We believe that looking at price increases at other Internet companies. Most instructive may be Netflix’s (NFLX) pricing strategy change in 2011. In 2011, Netflix decided to split its DVD and streaming offerings into two separate subscriptions priced at $7.99 each from the prior offering that combined both services for ~$9.99 at the base level (1 DVD at a time). Users that intended to keep both subscriptions would be facing a 60% price increase. In the company’s first full report following the pricing strategy change, churn increased from an average of 4.2% prior to 6.3%, which we believe means that the incremental 2.1% in churn was the level of customer departure from the price change. Another example also in the digital video category is Redbox. The company increased prices from $1 to $1.20 (20% increase) and later noted that they believe the price increase had a 5-8% impact on volume. Overall, we believe that the two comparable price increases point to a mid single digit percent decrease in Prime customers if Amazon were to raise prices.

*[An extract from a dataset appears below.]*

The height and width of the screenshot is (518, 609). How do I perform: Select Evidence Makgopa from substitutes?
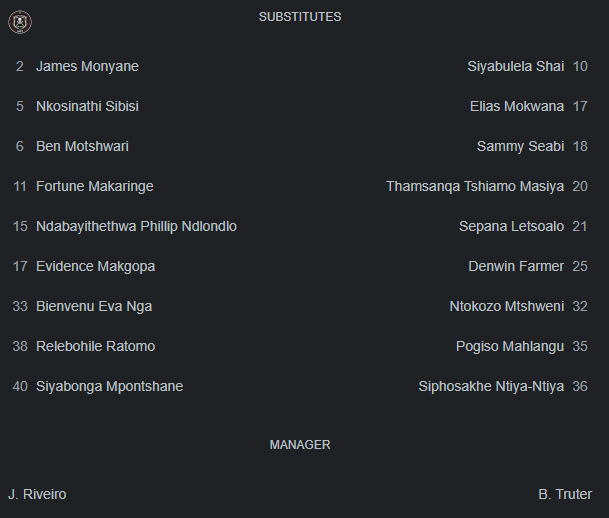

We did a survey of 500 current US Prime subscribers with the question: “If Amazon raised the price of Prime from $79 to $109, how likely would you be to renew your subscription?” Based on our results, 66% of Prime members suggested they would be unlikely or highly unlikely to renew their subscription. However, we believe that is an unrealistic outcome of any potential Prime price raise as psychologically no one wants to pay more for something. We believe that about a quarter of the Prime base is highly price sensitive (the highly unlikely group) and believe that may be a more realistic upper limit to the impact to the Prime base if prices were to increase.